## EXERCISE DETAILS
Go through the data that follows and restate each line exactly as it reads.

## SUPPLIED MATERIAL
--- START ---

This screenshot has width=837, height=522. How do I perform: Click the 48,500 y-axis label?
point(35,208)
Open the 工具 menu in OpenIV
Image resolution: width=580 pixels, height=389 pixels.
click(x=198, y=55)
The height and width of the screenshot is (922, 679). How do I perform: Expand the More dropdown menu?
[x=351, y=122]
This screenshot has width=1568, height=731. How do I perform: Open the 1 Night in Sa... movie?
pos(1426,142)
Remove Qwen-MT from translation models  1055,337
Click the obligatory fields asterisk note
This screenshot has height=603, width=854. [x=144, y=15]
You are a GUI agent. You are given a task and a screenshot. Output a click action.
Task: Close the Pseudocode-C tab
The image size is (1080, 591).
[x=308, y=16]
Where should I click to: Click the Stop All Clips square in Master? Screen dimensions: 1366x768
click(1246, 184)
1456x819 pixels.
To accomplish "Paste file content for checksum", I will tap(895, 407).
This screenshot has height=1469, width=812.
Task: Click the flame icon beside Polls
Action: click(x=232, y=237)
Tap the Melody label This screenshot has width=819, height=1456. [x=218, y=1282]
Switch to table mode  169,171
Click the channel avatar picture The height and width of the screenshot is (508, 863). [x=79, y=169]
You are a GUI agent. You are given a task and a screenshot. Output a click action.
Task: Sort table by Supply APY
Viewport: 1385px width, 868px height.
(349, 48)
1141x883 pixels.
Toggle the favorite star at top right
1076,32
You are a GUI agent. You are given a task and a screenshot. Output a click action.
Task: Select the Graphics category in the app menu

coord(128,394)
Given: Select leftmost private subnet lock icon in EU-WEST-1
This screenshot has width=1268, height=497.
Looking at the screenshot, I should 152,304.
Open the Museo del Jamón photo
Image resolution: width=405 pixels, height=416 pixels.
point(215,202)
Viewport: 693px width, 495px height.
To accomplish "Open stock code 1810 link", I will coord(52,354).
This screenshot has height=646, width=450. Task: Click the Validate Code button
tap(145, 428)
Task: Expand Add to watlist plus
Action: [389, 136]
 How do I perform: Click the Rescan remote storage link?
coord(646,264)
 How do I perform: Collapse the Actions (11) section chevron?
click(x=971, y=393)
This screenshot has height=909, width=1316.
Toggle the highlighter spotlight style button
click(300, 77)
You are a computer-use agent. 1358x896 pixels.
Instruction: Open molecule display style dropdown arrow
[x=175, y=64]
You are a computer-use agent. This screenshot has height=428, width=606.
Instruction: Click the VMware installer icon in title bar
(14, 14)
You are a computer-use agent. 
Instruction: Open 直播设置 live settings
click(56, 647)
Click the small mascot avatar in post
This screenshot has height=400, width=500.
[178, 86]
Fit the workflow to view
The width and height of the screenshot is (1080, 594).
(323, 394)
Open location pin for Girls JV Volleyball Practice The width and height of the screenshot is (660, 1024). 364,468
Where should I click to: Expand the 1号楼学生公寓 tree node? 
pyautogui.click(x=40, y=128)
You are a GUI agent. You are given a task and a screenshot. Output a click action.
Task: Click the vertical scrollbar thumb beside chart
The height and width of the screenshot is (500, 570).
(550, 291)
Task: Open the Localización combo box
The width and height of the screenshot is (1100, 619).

--- END ---

## TASK OUTPUT
This screenshot has width=837, height=522. How do I perform: Click the 48,500 y-axis label?
point(35,208)
Open the 工具 menu in OpenIV
Image resolution: width=580 pixels, height=389 pixels.
click(x=198, y=55)
The height and width of the screenshot is (922, 679). How do I perform: Expand the More dropdown menu?
[x=351, y=122]
This screenshot has width=1568, height=731. How do I perform: Open the 1 Night in Sa... movie?
pos(1426,142)
Remove Qwen-MT from translation models  1055,337
Click the obligatory fields asterisk note
This screenshot has height=603, width=854. [x=144, y=15]
You are a GUI agent. You are given a task and a screenshot. Output a click action.
Task: Close the Pseudocode-C tab
The image size is (1080, 591).
[x=308, y=16]
Where should I click to: Click the Stop All Clips square in Master? Screen dimensions: 1366x768
click(1246, 184)
1456x819 pixels.
To accomplish "Paste file content for checksum", I will tap(895, 407).
This screenshot has height=1469, width=812.
Task: Click the flame icon beside Polls
Action: click(x=232, y=237)
Tap the Melody label This screenshot has width=819, height=1456. [x=218, y=1282]
Switch to table mode  169,171
Click the channel avatar picture The height and width of the screenshot is (508, 863). [x=79, y=169]
You are a GUI agent. You are given a task and a screenshot. Output a click action.
Task: Sort table by Supply APY
Viewport: 1385px width, 868px height.
(349, 48)
1141x883 pixels.
Toggle the favorite star at top right
1076,32
You are a GUI agent. You are given a task and a screenshot. Output a click action.
Task: Select the Graphics category in the app menu

coord(128,394)
Given: Select leftmost private subnet lock icon in EU-WEST-1
This screenshot has width=1268, height=497.
Looking at the screenshot, I should 152,304.
Open the Museo del Jamón photo
Image resolution: width=405 pixels, height=416 pixels.
point(215,202)
Viewport: 693px width, 495px height.
To accomplish "Open stock code 1810 link", I will coord(52,354).
This screenshot has height=646, width=450. Task: Click the Validate Code button
tap(145, 428)
Task: Expand Add to watlist plus
Action: [389, 136]
 How do I perform: Click the Rescan remote storage link?
coord(646,264)
 How do I perform: Collapse the Actions (11) section chevron?
click(x=971, y=393)
This screenshot has height=909, width=1316.
Toggle the highlighter spotlight style button
click(300, 77)
You are a computer-use agent. 1358x896 pixels.
Instruction: Open molecule display style dropdown arrow
[x=175, y=64]
You are a computer-use agent. This screenshot has height=428, width=606.
Instruction: Click the VMware installer icon in title bar
(14, 14)
You are a computer-use agent. 
Instruction: Open 直播设置 live settings
click(56, 647)
Click the small mascot avatar in post
This screenshot has height=400, width=500.
[178, 86]
Fit the workflow to view
The width and height of the screenshot is (1080, 594).
(323, 394)
Open location pin for Girls JV Volleyball Practice The width and height of the screenshot is (660, 1024). 364,468
Where should I click to: Expand the 1号楼学生公寓 tree node? 
pyautogui.click(x=40, y=128)
You are a GUI agent. You are given a task and a screenshot. Output a click action.
Task: Click the vertical scrollbar thumb beside chart
The height and width of the screenshot is (500, 570).
(550, 291)
Task: Open the Localización combo box
The width and height of the screenshot is (1100, 619).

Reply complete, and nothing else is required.